Но и другие дальневосточные философии и поэзия для него важны. Но все они, преломляясь в его произведениях через особую призму, неизбежно получают своеобразные «ярлыки». Мы рассмотрим здесь это преломление на примере Северной Африки. Цель поисков и фокус внимания все более сосредотачиваются на его родине. Возникает целая своеобразная космогония. Такие человеческие качества, как храбрость, гражданская смелость, стоицизм возводятся поэтом в ранг наивысших добродетелей, получают приоритетное значение.С пафосом воспевается Долг пред Богом и Отечеством. (Сам поэт становится добровольцем и восторженным участником Первой мировой войны.) Однако подробности биографии Гумилёва не являются предметом рассмотрения данной работы Для нас имеет значение тот факт, что Гумилёв в своей поэтике создает для этих добродетелей новые топосы. Так, например, мы находим у него «молодую» и «дикую» Африку, а патриотизм, безусловно достойный подражания, облекается в маскулинизированную боевую риторику. Когда воспевается долг гражданина и патриция — мы переносимся в древний Рим и Трою. Индия, (а позже и кельтская культура — «Гондла») олицетворяют духовную жизнь. Все эти достоинства (заимствованные, «чужие») — Гумилёв хочет поставить на службу своей Родине. Преимущества этих культур или отдельные их добродетели, утопически слитые воедино в некий новый «гипостаз», он хочет видеть и на своей родине. «Стены нового Иерусалима на полях моей родной страны», а позднее «Индия Духа» (Заблудившийся трамвай) — все это должна олицетворять Россия. Через это, «восприняв» и «воплотив» все это — она и получит моральное право определять судьбы мира, считает поэт.
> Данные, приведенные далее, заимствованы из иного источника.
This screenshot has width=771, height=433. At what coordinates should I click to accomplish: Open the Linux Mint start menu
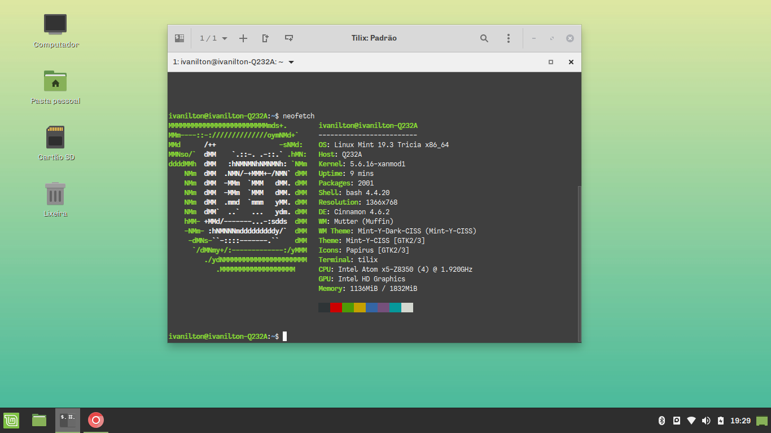point(11,420)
Общества прошлых времен и присущие им добродетели которые, параллельно его «земной, бытовой» жизни, действительно существуют в духовно-идейном мире Гумилёва, (впрочем, они доступны как ему, так и всем ПОЭТАМ), являются определяющими в его ретроспективно-центричной картине Времени и Мира.

Какие конкретные наброски Мира при этом возникают у поэта, какая роль отводится в них России и Востоку (Востоку в Гумилёвском, широком значении) — мы исследуем в последующих главах.

4.1. Молодая Африка. «Шатер», «Абиссинские песни»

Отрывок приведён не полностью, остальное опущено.